Your instructions:
From the start of the lines through the one containing "Looking at the screenshot, I should (67, 2).", swap "browser" for "Edge" and repeat those lines with nothing else altered. Omit the pictures.

Entries for locating words and elements:
----
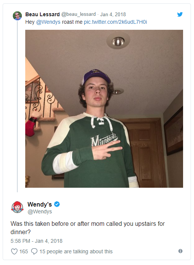Open the attached photo of the green jersey
194x265 pixels.
(x=104, y=109)
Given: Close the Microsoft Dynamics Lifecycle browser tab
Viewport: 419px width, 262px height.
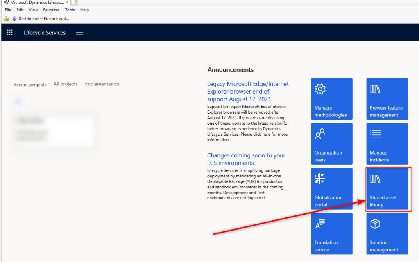Looking at the screenshot, I should (67, 2).
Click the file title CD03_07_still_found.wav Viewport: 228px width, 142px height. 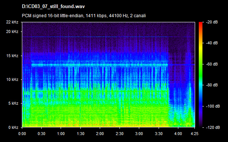pos(53,7)
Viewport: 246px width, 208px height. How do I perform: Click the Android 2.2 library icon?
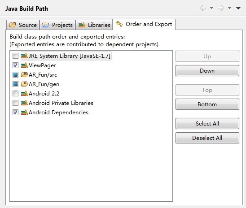point(24,93)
----
Answer below:
Open the attached photo of the green jersey
194x265 pixels.
(x=104, y=109)
Given: Close the Microsoft Dynamics Lifecycle Edge tab
Viewport: 419px width, 262px height.
Looking at the screenshot, I should (67, 2).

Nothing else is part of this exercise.